> _WHAT IS ASKED_
Please retype all of the records below word for word, leaving the pictures out of your answer.

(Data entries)
-- -- --

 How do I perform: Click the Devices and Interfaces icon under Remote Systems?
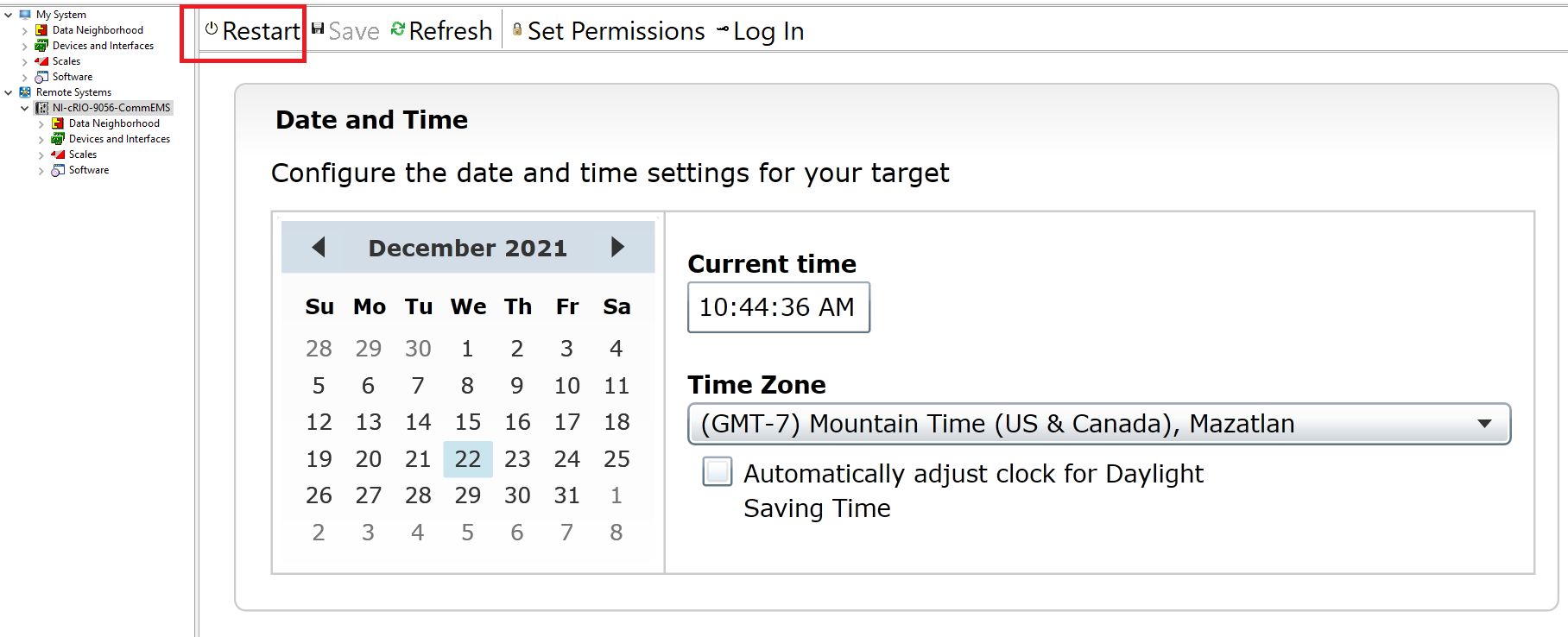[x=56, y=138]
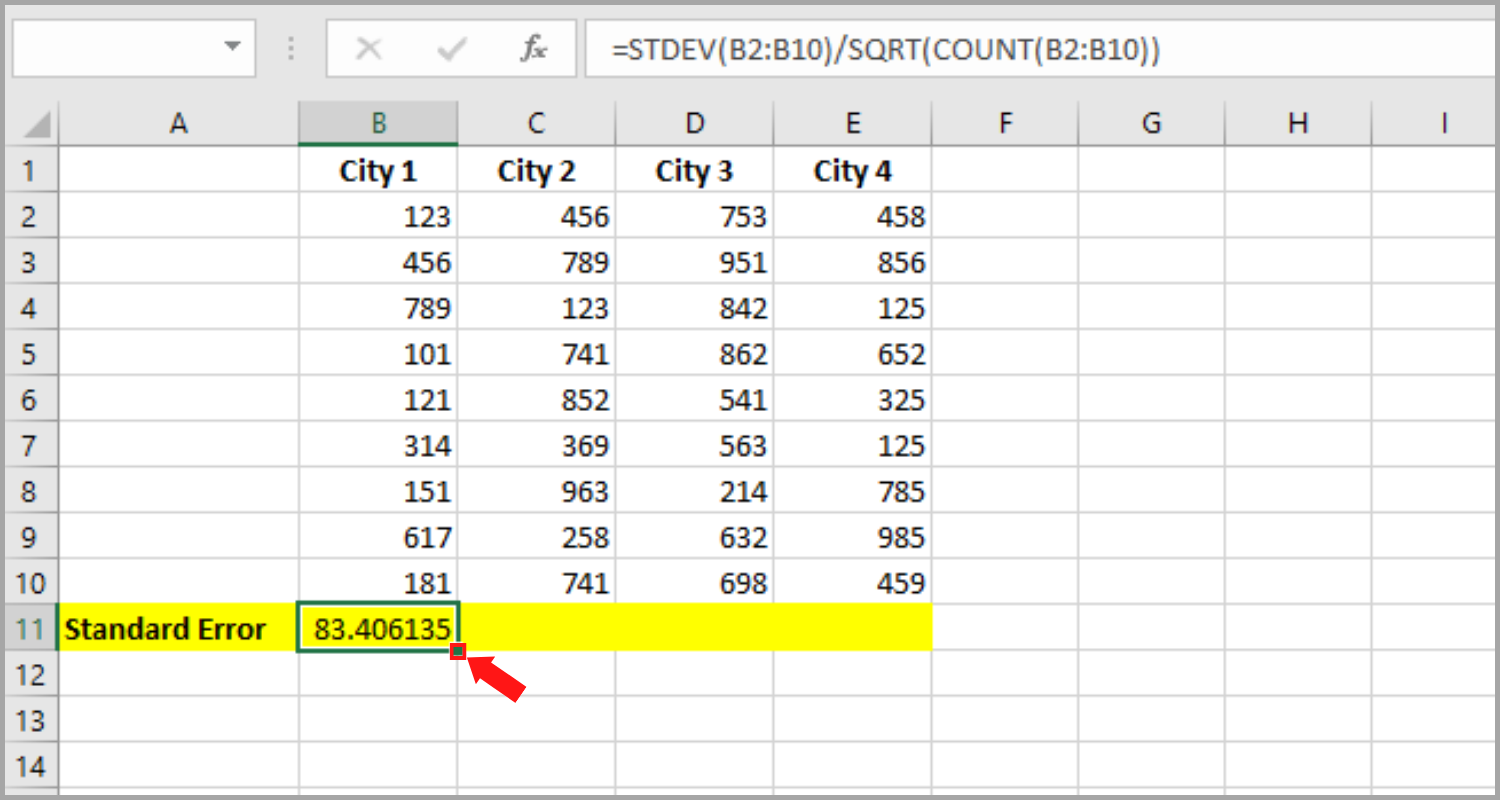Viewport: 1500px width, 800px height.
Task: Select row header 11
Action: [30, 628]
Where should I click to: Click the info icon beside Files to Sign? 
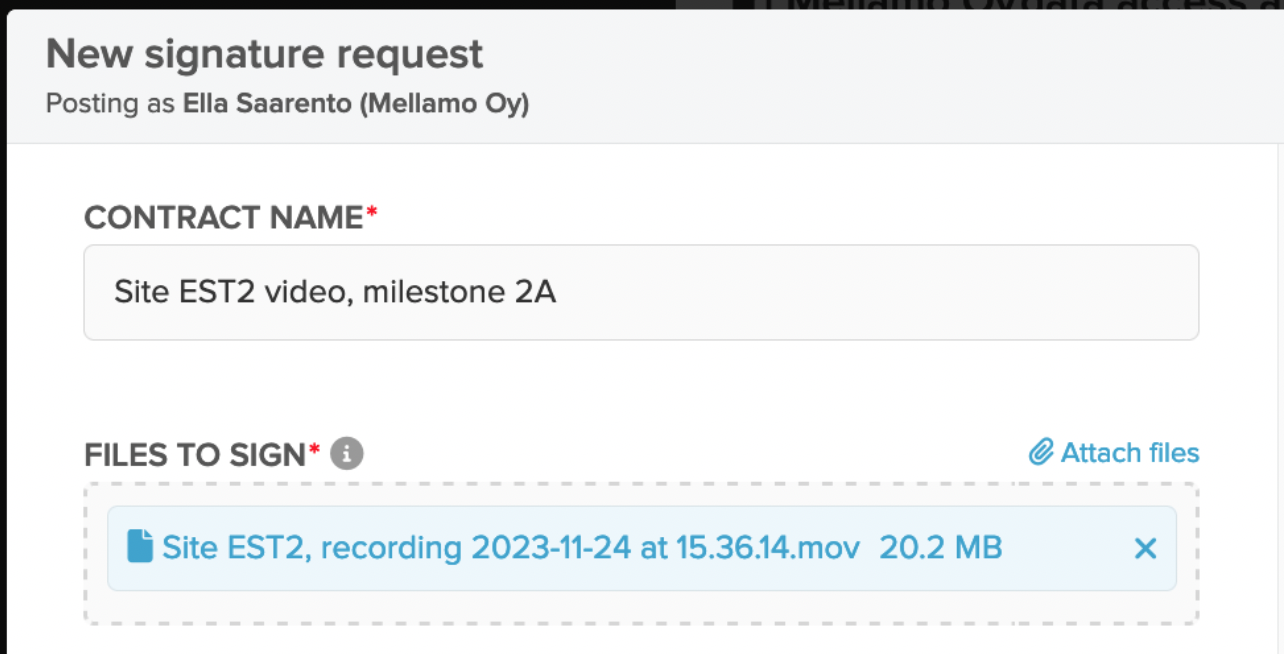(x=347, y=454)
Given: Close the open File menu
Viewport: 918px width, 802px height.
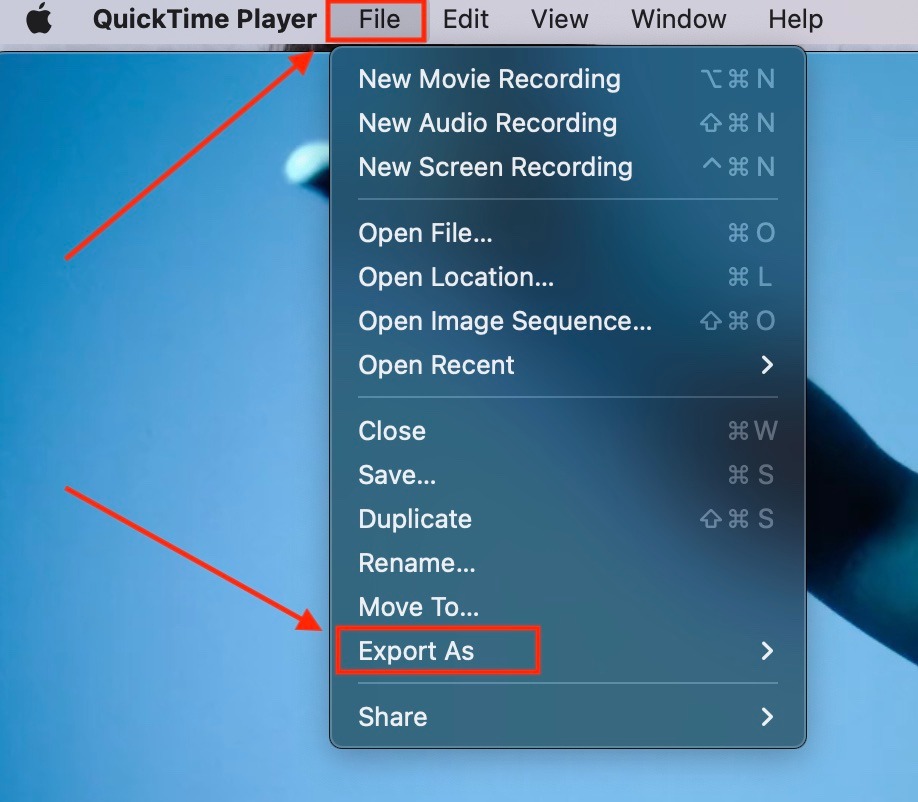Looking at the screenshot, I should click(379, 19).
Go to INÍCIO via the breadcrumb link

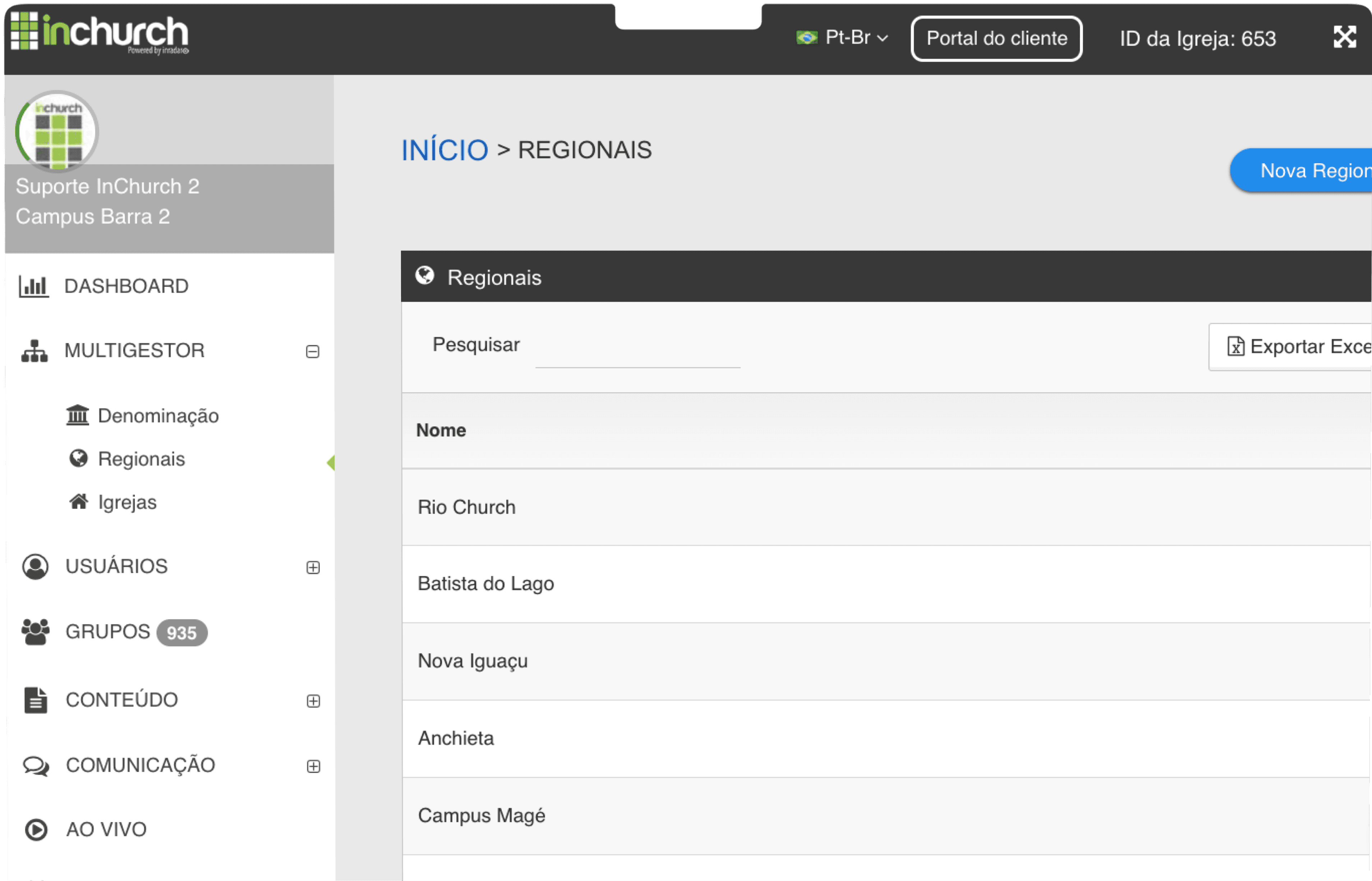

-- -- --

> _WORKED SOLUTION_
 How do I perform: Click the Devices and Interfaces icon under Remote Systems?
[x=56, y=138]
Viewport: 1500px width, 800px height.
Task: Select row header 11
Action: [30, 628]
Where should I click to: Click the info icon beside Files to Sign? 
(x=347, y=454)
Given: Close the open File menu
Viewport: 918px width, 802px height.
Looking at the screenshot, I should click(379, 19).
Go to INÍCIO via the breadcrumb link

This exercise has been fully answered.